There were some important market events lined up last fortnight that should have shaped the equity market movement for days ahead.

There were some important market events lined up last fortnight that should have shaped the equity market movement for days ahead. However, these important events such as US Federal Reserve action and the Union Budget 2023 were completely overshadowed by the Adani Group saga. Companies forming part of the group saw a massive decline in their share prices. The market capitalisation of these companies dropped by a huge `9.37 lakh crore (around USD 115 billion) from January 24 to February 6. To give you a perspective, this drop is equivalent to some of the African countries’ GDP such as Kenya and Ethiopia. 

There was even some collateral damage as the banking stocks fell due to their exposure to the group’s debt. Many investors are concerned about its repercussion on the overall Indian equity market performance and its attractiveness from foreign investors’ perspective. Being in the market for the last 37 years gives us, DSIJ, a vantage point to see things clearly with experience. What we can see is that it will not inflict much pain to the overall equity market in India. It will only have a short-term implication. I am confident that our regulators will take this issue to its logical conclusion. This will help investors, both domestic and international as well as retail and institutional, to repose their faith in the Indian equity market. 

The Adani Group saga also reminds me of the famous short-selling on Reliance Industries’ shares in 1982 by a cartel of bear operators just before their rights issue was to open for subscription. At the end of that entire event, shares of Reliance Industries emerged much stronger. However, it should not be construed that the fall in the share price of the companies under the aegis of the Adani Group presents a buying opportunity. The entire regulatory and trading mechanism has changed now and you should approach these companies based on their own merits. The Quarterly Results tend to set the tone for market direction and help investors take cognisance of the crucial ground realities. Indian companies are making a strong comeback this season. 
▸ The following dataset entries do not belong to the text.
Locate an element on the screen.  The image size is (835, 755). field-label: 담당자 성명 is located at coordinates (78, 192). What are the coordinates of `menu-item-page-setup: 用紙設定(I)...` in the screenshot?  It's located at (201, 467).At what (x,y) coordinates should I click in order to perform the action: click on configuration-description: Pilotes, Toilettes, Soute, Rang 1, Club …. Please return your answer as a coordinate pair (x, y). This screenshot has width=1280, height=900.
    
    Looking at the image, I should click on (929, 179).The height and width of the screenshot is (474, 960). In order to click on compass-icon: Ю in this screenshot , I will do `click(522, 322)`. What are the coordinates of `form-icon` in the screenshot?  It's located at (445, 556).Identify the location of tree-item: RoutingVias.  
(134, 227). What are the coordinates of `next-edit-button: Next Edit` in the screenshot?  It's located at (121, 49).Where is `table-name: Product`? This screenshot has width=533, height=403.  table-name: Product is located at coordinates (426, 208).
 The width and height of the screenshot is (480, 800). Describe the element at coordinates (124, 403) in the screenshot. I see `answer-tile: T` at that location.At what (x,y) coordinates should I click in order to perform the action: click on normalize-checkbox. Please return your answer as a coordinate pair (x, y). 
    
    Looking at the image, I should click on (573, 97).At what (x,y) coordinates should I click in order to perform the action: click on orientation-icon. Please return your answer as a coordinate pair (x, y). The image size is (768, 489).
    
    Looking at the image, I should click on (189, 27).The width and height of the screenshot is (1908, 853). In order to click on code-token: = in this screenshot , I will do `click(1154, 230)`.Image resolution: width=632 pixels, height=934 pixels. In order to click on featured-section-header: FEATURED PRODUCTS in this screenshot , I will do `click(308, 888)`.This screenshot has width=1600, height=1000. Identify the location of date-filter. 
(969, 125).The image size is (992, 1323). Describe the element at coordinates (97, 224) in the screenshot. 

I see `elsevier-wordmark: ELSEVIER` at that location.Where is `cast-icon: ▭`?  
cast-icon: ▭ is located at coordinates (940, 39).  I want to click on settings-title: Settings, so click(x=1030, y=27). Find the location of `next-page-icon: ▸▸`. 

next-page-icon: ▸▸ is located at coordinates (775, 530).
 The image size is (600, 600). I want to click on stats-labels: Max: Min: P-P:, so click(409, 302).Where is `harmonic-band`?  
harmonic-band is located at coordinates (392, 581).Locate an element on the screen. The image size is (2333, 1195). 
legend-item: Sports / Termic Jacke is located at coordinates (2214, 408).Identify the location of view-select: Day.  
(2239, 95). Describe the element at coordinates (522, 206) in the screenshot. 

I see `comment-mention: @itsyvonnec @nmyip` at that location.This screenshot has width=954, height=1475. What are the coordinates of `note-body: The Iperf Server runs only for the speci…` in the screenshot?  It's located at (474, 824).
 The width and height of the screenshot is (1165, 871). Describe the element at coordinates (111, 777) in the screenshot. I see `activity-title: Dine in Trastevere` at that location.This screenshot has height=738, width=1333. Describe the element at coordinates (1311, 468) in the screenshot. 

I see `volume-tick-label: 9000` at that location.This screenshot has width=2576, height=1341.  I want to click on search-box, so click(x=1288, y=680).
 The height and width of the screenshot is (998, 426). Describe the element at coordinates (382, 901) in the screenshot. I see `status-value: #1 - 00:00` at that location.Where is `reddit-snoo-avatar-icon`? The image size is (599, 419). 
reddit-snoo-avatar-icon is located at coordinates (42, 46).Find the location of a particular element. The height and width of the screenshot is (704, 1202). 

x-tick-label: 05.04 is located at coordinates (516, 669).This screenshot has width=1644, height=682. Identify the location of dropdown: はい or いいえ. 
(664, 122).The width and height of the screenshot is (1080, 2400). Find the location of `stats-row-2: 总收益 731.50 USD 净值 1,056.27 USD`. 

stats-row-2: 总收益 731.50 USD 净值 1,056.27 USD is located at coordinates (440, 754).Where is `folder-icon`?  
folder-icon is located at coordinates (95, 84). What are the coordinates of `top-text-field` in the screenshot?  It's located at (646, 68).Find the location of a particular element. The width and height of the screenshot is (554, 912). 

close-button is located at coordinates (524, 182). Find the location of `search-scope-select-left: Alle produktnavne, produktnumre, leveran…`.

Our cover story in this furnishes an extensive analysis of the Q3FY23 results, highlighting the hits and misses and deciphers the trend for this earnings’ season. There are several key companies that have declared better-than-expected results – watch out for such names in the cover story. Then we also have a sector leader company declaring very good set of numbers despite that particular sector not doing well. Such inspiring companies should always be on an investor’s radar. The cover story should help you track earnings of some of the high-quality names. Further, our special story in this issue focuses on the performance of Portfolio Management Services (PMS) funds in 2022. 

After heavy underperformance by several PMS funds, how does one decide on PMS investments? We have answered all the sensitive aspects of PMS investing in the special story. Meanwhile, in my view, the equity markets post the budget announcement should recover owing to the lofty announcements regarding capex and the increase in spending. The expansionary budget, I think, will provide support to almost all the sectors directly and indirectly and will help create jobs. There are opportunities in sectors such as private banks, defence, manufacturing and green energy. There is a high probability that the markets will end higher in 2023. Every dip should therefore be used as a buying opportunity.